With the string "agent" as the filter, copy each matching line from the records.

----- INPUT FOR THIS TASK

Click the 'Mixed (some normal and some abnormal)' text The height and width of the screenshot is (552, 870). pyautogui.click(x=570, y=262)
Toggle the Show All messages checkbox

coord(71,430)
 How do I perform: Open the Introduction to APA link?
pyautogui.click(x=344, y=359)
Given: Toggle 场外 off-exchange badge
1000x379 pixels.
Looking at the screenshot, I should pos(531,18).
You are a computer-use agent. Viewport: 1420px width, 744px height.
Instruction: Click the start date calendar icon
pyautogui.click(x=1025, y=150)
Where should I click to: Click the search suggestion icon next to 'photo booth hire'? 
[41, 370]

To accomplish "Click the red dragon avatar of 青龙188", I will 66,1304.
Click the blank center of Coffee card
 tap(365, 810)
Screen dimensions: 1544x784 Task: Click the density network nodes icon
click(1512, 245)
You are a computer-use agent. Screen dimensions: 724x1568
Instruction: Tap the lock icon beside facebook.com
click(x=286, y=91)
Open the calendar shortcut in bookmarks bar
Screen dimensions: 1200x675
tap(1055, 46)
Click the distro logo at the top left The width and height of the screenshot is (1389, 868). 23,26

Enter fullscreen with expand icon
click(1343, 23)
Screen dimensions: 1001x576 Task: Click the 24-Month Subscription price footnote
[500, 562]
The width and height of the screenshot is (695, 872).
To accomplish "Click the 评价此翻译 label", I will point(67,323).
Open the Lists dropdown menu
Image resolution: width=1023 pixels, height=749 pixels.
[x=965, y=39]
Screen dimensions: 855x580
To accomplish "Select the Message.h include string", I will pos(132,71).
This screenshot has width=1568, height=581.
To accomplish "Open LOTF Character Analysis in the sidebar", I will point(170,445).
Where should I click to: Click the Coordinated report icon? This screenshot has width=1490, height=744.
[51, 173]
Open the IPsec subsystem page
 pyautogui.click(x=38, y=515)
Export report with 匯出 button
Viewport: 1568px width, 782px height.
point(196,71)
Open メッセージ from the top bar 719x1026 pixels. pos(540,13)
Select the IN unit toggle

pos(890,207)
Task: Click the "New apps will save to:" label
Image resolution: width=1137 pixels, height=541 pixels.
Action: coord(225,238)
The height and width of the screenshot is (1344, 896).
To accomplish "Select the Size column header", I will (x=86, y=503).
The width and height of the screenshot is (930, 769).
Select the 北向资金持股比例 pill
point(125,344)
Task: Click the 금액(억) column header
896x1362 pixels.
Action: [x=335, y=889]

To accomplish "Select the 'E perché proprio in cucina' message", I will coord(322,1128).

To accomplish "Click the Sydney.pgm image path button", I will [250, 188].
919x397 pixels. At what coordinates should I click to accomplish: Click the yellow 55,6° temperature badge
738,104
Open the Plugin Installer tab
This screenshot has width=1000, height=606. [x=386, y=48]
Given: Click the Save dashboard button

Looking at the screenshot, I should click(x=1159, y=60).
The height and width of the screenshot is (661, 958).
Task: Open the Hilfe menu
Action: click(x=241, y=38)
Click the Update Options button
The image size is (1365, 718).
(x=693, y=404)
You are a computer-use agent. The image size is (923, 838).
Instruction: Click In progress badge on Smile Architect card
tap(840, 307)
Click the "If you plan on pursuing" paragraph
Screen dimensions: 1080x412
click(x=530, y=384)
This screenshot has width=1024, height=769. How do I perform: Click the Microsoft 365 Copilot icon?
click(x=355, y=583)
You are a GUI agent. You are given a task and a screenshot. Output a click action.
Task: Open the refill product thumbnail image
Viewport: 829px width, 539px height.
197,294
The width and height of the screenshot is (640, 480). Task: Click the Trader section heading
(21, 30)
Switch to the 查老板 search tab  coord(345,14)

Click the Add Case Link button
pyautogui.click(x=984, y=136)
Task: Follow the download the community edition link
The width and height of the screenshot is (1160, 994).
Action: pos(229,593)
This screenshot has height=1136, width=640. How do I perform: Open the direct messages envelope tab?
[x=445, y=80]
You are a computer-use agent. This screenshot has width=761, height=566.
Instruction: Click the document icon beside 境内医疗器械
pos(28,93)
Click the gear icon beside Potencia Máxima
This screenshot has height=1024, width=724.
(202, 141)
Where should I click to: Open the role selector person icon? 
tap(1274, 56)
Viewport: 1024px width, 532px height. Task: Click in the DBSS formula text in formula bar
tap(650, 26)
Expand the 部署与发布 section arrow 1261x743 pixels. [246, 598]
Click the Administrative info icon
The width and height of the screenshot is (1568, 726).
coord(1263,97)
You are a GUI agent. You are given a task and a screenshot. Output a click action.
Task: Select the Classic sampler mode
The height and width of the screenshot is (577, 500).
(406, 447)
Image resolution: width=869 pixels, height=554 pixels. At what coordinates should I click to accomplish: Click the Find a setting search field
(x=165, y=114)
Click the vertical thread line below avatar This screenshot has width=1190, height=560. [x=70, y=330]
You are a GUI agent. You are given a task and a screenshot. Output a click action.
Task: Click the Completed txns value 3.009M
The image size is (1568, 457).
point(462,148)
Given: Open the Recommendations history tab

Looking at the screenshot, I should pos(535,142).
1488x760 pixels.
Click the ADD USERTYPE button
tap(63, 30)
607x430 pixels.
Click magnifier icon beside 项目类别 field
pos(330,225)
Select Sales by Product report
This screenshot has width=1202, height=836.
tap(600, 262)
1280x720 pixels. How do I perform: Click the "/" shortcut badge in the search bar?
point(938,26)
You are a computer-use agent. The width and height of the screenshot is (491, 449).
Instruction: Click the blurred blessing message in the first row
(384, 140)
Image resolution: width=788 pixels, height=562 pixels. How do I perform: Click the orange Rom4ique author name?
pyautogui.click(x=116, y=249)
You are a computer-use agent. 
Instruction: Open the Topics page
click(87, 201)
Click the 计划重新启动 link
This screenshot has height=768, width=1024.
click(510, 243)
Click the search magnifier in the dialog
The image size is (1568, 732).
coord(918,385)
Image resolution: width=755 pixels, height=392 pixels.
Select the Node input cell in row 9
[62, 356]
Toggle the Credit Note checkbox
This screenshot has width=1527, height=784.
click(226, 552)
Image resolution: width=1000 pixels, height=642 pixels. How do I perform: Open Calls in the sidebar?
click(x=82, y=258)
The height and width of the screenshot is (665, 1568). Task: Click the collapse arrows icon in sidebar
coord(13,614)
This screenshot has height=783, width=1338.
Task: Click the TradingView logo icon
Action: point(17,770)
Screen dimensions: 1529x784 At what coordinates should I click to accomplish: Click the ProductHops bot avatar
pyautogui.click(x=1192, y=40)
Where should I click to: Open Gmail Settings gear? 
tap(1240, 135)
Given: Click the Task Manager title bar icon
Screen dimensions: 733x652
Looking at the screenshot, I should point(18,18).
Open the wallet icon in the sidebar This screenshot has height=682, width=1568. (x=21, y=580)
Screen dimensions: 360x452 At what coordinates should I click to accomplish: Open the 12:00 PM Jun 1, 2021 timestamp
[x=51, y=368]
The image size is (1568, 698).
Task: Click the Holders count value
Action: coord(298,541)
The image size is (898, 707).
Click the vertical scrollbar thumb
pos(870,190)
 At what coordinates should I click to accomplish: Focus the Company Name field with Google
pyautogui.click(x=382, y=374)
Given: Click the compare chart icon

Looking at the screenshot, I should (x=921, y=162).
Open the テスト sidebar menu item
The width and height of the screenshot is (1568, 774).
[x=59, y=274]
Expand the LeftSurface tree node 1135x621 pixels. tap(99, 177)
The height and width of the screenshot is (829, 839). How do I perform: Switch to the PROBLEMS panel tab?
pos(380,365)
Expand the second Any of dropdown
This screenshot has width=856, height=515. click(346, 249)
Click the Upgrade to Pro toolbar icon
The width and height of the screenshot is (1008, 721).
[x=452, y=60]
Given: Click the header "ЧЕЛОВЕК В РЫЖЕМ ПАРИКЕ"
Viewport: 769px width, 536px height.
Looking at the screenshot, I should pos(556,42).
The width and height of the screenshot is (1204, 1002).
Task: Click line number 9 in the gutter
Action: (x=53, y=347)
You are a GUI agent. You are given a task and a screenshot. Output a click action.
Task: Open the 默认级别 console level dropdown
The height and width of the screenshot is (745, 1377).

----------

COMPLETED TASK ▸
You are a computer-use agent. Viewport: 1420px width, 744px height.
You are a computer-use agent. Screen dimensions: 724x1568
You are a computer-use agent. The image size is (923, 838).
You are a GUI agent. You are given a task and a screenshot. Output a click action.
You are a computer-use agent. This screenshot has width=761, height=566.
You are a GUI agent. You are given a task and a screenshot. Output a click action.
You are a GUI agent. You are given a task and a screenshot. Output a click action.
You are a computer-use agent. The width and height of the screenshot is (491, 449).
You are a computer-use agent. 
You are a GUI agent. You are given a task and a screenshot. Output a click action.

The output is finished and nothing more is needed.